Military, civilians partner to treat mental health

Associated Press, Kristin Hall

FORT CAMPBELL, Ky. (AP) — Fort Campbell is reaching out to the medical community in Kentucky to help address the challenges of post-traumatic stress and traumatic brain injury among returning service members and veterans.

Experts from the military's top behavioral health and brain injury research agencies came to the Army installation on the Tennessee-Kentucky state line Tuesday to teach civilian behavioral health professionals about the military's current research and treatments into the invisible wounds that have become prevalent among troops returning from Iraq and Afghanistan.

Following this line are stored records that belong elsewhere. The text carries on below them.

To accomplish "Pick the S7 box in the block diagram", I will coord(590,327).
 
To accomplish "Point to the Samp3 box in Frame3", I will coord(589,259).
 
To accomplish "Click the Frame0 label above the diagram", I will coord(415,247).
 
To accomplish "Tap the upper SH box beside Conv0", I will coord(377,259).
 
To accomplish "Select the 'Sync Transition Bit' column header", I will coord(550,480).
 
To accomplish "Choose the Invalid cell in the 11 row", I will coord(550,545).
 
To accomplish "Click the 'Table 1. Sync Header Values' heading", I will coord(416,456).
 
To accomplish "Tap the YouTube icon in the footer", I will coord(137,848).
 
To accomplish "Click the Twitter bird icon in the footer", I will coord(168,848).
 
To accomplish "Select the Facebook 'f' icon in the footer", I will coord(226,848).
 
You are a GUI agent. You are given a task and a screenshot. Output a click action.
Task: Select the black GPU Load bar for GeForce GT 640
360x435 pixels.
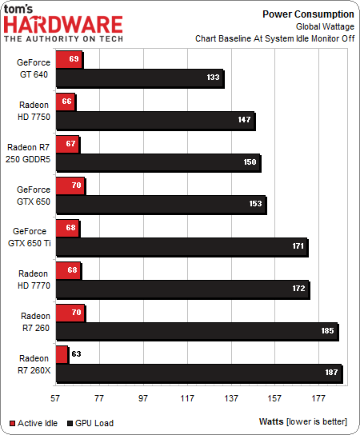139,78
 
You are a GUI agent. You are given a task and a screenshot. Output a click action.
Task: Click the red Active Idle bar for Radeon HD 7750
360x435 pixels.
65,103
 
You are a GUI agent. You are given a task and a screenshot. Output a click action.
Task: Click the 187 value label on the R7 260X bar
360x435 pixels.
331,373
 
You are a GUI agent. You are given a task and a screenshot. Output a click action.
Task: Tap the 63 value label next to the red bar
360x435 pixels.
78,353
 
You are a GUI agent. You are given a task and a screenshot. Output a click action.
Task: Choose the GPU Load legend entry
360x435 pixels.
95,421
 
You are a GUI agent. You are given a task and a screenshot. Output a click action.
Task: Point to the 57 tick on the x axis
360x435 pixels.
55,397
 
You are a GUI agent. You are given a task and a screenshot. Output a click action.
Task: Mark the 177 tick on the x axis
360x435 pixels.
318,397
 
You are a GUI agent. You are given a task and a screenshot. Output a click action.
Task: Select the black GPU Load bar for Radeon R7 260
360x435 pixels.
196,331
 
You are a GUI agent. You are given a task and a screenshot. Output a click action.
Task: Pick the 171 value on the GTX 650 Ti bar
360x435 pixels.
298,246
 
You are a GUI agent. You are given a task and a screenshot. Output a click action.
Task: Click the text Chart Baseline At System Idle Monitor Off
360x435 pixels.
274,38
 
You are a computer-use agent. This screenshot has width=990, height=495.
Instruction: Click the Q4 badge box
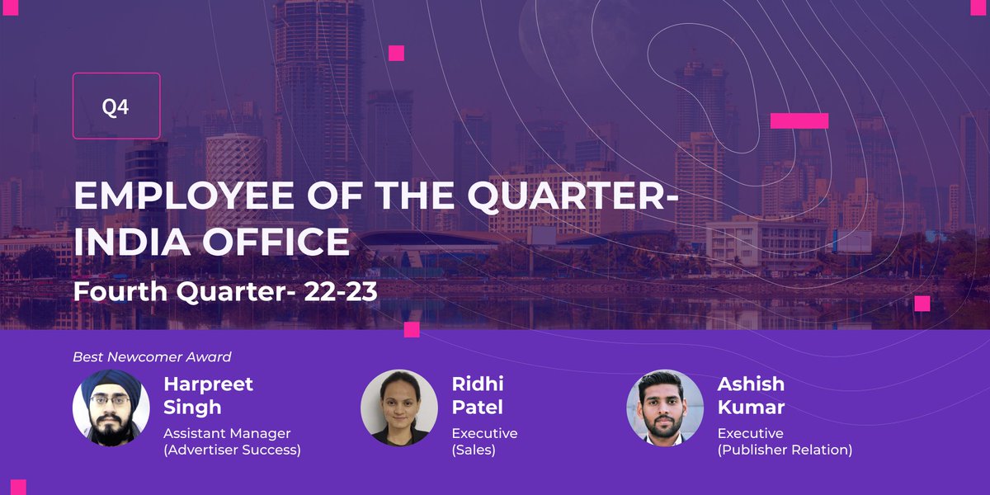[x=116, y=106]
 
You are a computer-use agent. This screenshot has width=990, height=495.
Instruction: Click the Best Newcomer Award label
[x=152, y=357]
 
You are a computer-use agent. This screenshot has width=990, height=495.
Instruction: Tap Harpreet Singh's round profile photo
[x=111, y=408]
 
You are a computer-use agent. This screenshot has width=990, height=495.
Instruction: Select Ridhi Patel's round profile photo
[x=399, y=408]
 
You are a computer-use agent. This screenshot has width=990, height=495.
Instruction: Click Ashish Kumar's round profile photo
[x=665, y=408]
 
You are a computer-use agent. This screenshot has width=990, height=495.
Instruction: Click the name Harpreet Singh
[x=208, y=395]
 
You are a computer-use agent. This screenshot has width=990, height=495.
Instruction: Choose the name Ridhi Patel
[x=478, y=395]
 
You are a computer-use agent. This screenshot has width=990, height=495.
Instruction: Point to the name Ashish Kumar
[x=751, y=395]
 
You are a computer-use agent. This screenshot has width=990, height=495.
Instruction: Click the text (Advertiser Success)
[x=232, y=450]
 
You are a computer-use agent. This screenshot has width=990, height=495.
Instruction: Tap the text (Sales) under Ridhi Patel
[x=474, y=450]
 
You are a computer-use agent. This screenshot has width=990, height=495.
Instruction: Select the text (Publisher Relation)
[x=785, y=450]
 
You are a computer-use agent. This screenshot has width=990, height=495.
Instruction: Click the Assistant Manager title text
[x=227, y=433]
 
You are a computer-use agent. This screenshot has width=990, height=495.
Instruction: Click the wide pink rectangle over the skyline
[x=799, y=120]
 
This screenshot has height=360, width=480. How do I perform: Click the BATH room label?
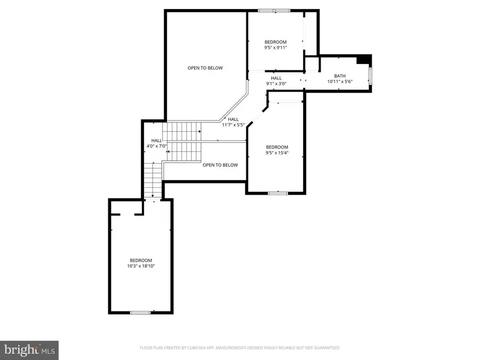point(340,76)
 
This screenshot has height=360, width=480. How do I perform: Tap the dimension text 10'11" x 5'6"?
point(340,82)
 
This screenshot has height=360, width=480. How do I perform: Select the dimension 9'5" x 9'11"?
point(276,48)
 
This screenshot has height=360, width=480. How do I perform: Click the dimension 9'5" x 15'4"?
point(277,153)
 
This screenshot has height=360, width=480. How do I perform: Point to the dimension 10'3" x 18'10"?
point(141,266)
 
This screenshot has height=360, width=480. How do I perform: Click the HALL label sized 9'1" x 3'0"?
point(276,78)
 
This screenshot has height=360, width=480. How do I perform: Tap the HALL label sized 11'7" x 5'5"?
point(234,119)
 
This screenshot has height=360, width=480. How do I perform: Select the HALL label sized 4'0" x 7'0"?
point(156,140)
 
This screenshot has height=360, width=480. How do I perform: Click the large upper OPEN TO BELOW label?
point(205,68)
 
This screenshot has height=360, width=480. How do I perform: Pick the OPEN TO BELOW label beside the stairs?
point(220,165)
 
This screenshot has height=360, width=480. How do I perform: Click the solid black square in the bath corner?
point(364,59)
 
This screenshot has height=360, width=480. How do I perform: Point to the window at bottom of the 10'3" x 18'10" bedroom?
point(141,312)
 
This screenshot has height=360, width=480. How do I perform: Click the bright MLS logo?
point(29,350)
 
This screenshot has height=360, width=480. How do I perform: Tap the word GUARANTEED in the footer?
point(326,348)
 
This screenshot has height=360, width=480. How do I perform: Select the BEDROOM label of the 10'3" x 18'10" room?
point(141,260)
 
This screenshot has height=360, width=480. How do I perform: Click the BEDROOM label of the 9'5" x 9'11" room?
point(276,42)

Col. Paul R. Cordts, the commander of Blanchfield Army Community Hospital at Fort Campbell, Ky., noted that President Barack Obama issued an executive order in August that directed ways to improve mental health care for troops within the military and veterans under the Department of Veterans Affairs.

"We cannot do this alone on Fort Campbell," Cordts said. "We depend on the community and we need your help in addressing these issues, especially around our mental health services."

Faced with rising suicide rates, the Army and Fort Campbell held suicide prevention and awareness training for all its units last week. The Army recorded 131 potential suicides through the first eight months of 2012, and locally there have been 12 confirmed or suspected suicides among Fort Campbell soldiers so far this year.

More than 253,000 troops have been diagnosed with a traumatic brain injury since 2000, but a majority of those injuries did not occur during a deployment, according to the Defense and Veterans Brain Injury Center.

Eddie Reynolds, a family outreach coordinator with the Brain Injury Alliance of Kentucky in Louisville, said he's eager to learn about the military's efforts to treat traumatic brain injury because both sides can benefit.

"We are trying to bridge a gap, where there are a lot of similarities of issues, especially the cognitive, the emotional issues, especially in the mild brain injury when the person looks fine," he said.

Retired Maj. Gen. Mark Graham and his wife, Carol, spoke about losing both of their sons, one to suicide and one while in combat in Iraq. Mark Graham's son, Kevin, was an ROTC cadet at the University of Kentucky when he committed suicide. Their older son, Jeffrey, was killed by an improvised explosive device in Iraq.

Mark Graham said there is no quick way to eliminate the stigma often attached to seeking out mental health care, but the key is partnerships with the communities where the military families live.

"These soldiers are going to come back into those communities someday, whether they stay in until they retire or if they are National Guard or reservists. They are part of the community anyway," Graham said.

Dr. Jim Kelly, a neurologist who serves as the director of the National Intrepid Center of Excellence in Bethesda, Md., the military's top treatment and research center for TBI and psychological health, said enlisting the help of civilian partners and sharing research is a key initiative for the White House and the Defense Department.

Staff Sgt. Phillip Ruiz, 44, has been treated for traumatic brain injury after serving three deployments to Iraq and Afghanistan. He said he secretly visited a behavioral health care provider after his second deployment without telling his unit because he was afraid of what his fellow soldiers would think.

He now works with wounded soldiers at Fort Campbell's Warrior Transition Battalion and says he's not afraid anymore to encourage others to get help for psychological injuries.

"It was one of those things that was swept under the rug and it was like the military's dirty secret, and now everybody is out and they want to help," he said.